• WORK ITEM:
Can you write out the text on misogyny and hate crime law word for word, everything from "In sum, those" down to "a ‘missed opportunity’."?

• TEXT:
━━━━
While misogyny often lies behind the deviant behaviour of those men that commit acts of harassment and violence against women it goes far beyond this. Misogyny is systematically embedded within societal and institutional cultures that sustain abuse of women and girls and impede their efforts to achieve equality. It is this recognition that can help us to explain the horrendous murders of Sarah Everard, Sabina Nessa, Bibaa Henry, Nicole Smallman and Bobbi-Anne McLeod, as well as the appalling behaviours of police officers prosecuted for their actions in relation to these killings.

These murders show just how unsafe women continue to be in public as well as private space. They also indicate how women’s experiences of abuse are often intersectional, being intertwined with other aspects of their identities, including race/ethnicity, religion, sexuality, disability and transgender.

The Government and criminal justice system have repeatedly failed to understand or deal with the nature of gendered violence against women and girls. The attrition rate for rape and domestic violence against women and girls is so high that women’s organisations have argued they have effectively been ‘decriminalised’.

Laws and policies to improve this are impoverished if they fail to recognise misogyny.

The Law Commission announcement also risks stemming the recognition that the issue of improving safety for women and girls needs to be on multiple levels and cannot be met by policing alone. These include many other institutions ‘owning the problem’ and taking responsibility for tackling it, including transport providers, councils, retail, hospitality and night-time economy providers and educational establishments.

Educational initiatives that recognise the presence of misogynistic attitudes in men that abuse and harass women and their absence in men that do not are crucial. Examples of recent initiatives informed by the Nottinghamshire misogyny policy acknowledge the role of men and boys as allies and educators, including bystander interventions to build a culture of respect for women and girls and eradicate violence in the longer-term. All of this runs the risk of being lost if we fail to heed the lessons gained through use of the misogyny label.

Finally, we now live in a somewhat bizarre legal world in which someone can be prosecuted for inciting hatred on the basis of sex/gender but cannot be prosecuted for other actions motivated by hostility towards someone based on their sex/gender. This excludes extremely high rates of gendered harassment against women and non-binary people from hate crime protections.

Introducing a crime of public harassment does not preclude the introduction of sex/gender as a hate crime category, nor the recognition that the majority of gendered harassment and violence against women and girls is misogynistic in nature.

The indications last September were that the Law Commission would recommend the inclusion of sex/gender as a protected characteristic under which crime demonstrating misogyny might also be brought. Given its broad inclusivity the introduction of gender would have been helpful. Instead, we have witnessed a U-turn by the Law Commission and the Government on recognising gender in hate crime laws.

Introducing sex/gender as a hate crime category would not have implied that all crimes against women would be hate crimes, just as all crimes against members of black, Asian and minority ethnic communities are not automatically racist. Hate crime does not trump other offences but acts as an additional resource to investigate and prosecute base-line offences if evidence that they are motivated by hostility is present.

In sum, those working to ensure that VAWG is dealt with on numerous platforms must continue to hold the Government, criminal justice and other public organisations to account. The Law Commission proposals are a long way from protecting women and achieving gendered equality and are indicative of a ‘missed opportunity’.

Loretta Trickett is Associate Professor at Nottingham Law School, Nottingham Trent University.
━━━━
Recorded data:
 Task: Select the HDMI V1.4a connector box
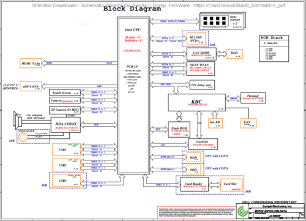coord(31,63)
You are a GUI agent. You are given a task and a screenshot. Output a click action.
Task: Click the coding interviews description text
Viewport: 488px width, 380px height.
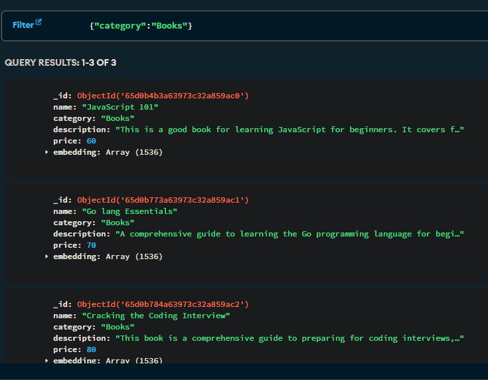coord(289,338)
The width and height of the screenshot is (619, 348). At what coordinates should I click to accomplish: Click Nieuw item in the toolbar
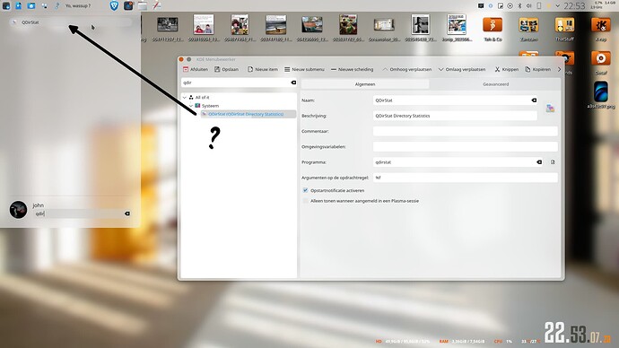coord(263,69)
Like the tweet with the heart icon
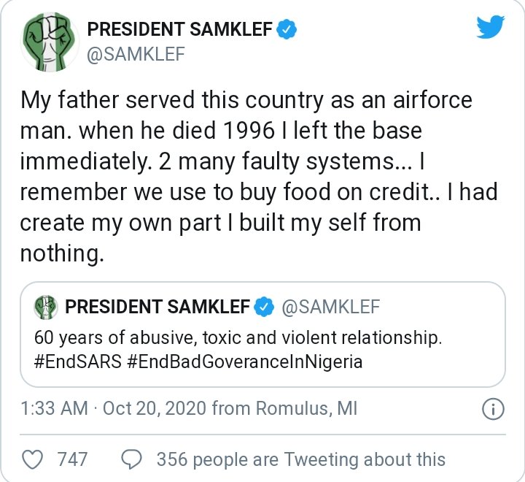The image size is (525, 482). tap(32, 459)
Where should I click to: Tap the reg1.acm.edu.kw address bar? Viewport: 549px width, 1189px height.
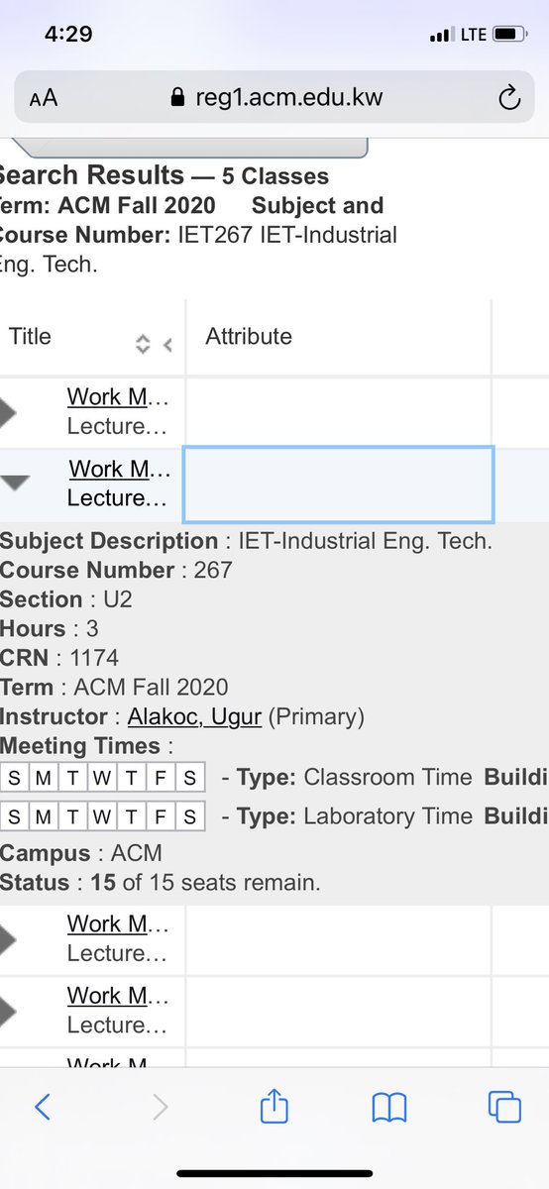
━━━━
• RESPONSE:
In sum, those working to ensure that VAWG is dealt with on numerous platforms must continue to hold the Government, criminal justice and other public organisations to account. The Law Commission proposals are a long way from protecting women and achieving gendered equality and are indicative of a ‘missed opportunity’.